Há erotismo em A extinção das abelhas. É um Eros devorador. Ao mesmo tempo transcendente, poético, denso. Não há como não mergulhar com as personagens nestes devaneios entre carnais e existenciais. “Começamos a nos beijar. Eu já tava molhada, eu tava molhada o tempo todo, em todos os lugares, completamente úmida, morrendo de vontade de transar e de chorar, de me desaguar inteira e sumir pelas frestas do chão. A gente transou e chorou, e morremos as duas diversas e simultâneas vezes, e nos desaguamos pelas nossas frestas. Matamos uma à outra, matamos nossas vontades, e tentamos matar qualquer coisa que não pudesse existir apenas naquele momento.”

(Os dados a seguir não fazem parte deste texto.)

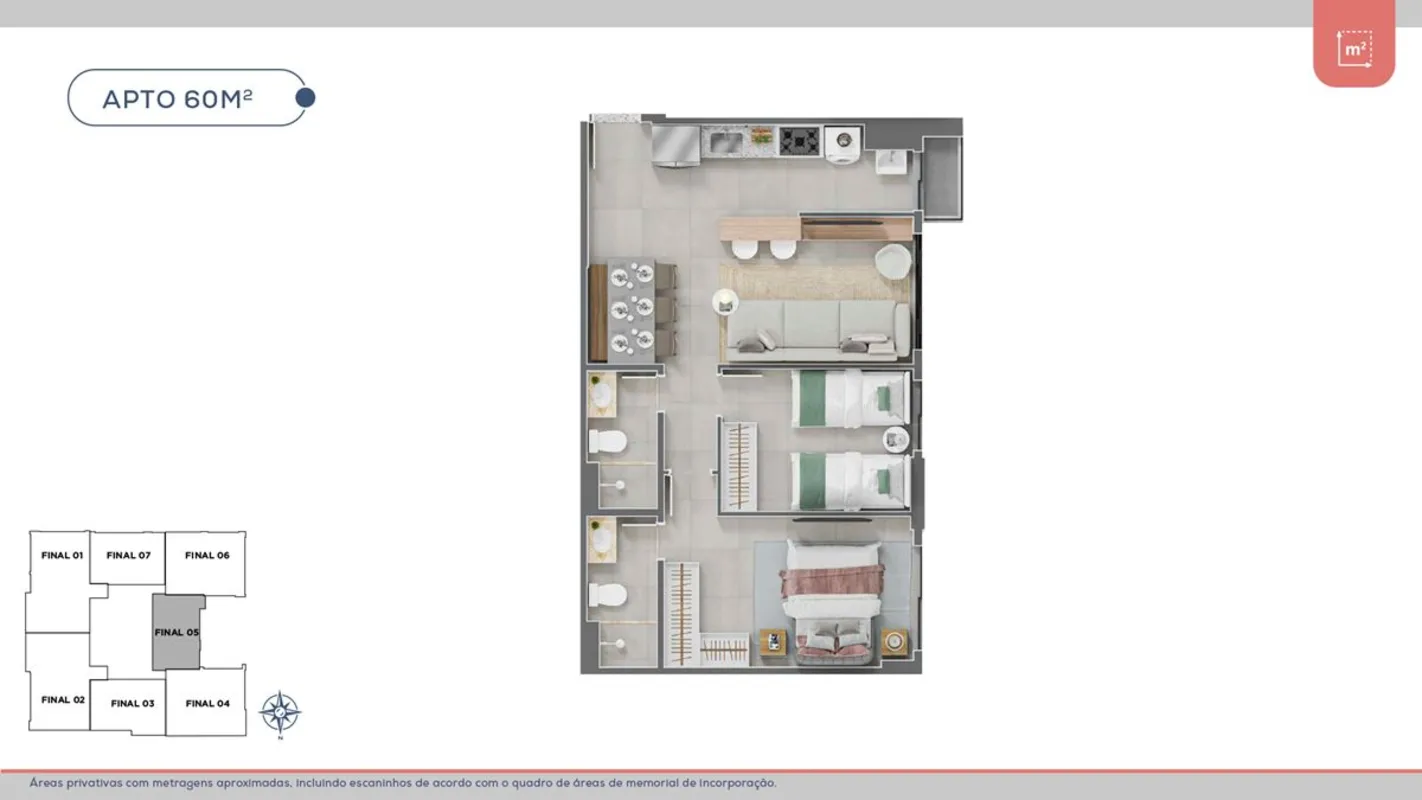This screenshot has height=800, width=1422.
Task: Click the four-burner cooktop on the kitchen counter
Action: [x=799, y=141]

Há erotismo concentrado na subversão. A personagem central, ao prostituir-se via internet, explora a liberdade mais avançada do sexo. Vira de ponta cabeça os estereótipos do gênero. Uma mulher subverte o homem. “Eu nem sabia como aquelas palavras estavam saindo da minha boca. Ele foi meio que parando de arfar. O movimento do braço foi ficando lento e a cara dele foi mudando de excitação para desapontamento.” No indefectível capítulo “Definição”, o ato da mulher voraz que feminiza o parceiro (ou antiparceiro) do outro lado da tela é teorizado com lucidez, a lucidez dos tempos do caos. “Emascular: ato de extirpar a genitália externa masculina (masculina?): pênis e escroto com seu conteúdo (testículos). Dessa maneira, o indivíduo perde a sua capacidade de cópula e reprodução.” Mais adiante: “Emascular um homem cis era, em última análise torná-lo mulher. Ou homem trans. Submisso. Preenchível. Dominado. As palavras ‘reduziam’ o homem como se o resultado dessa redução fosse tratá-lo como mulher. Ou como um homem trans. Mesmo no sexo.”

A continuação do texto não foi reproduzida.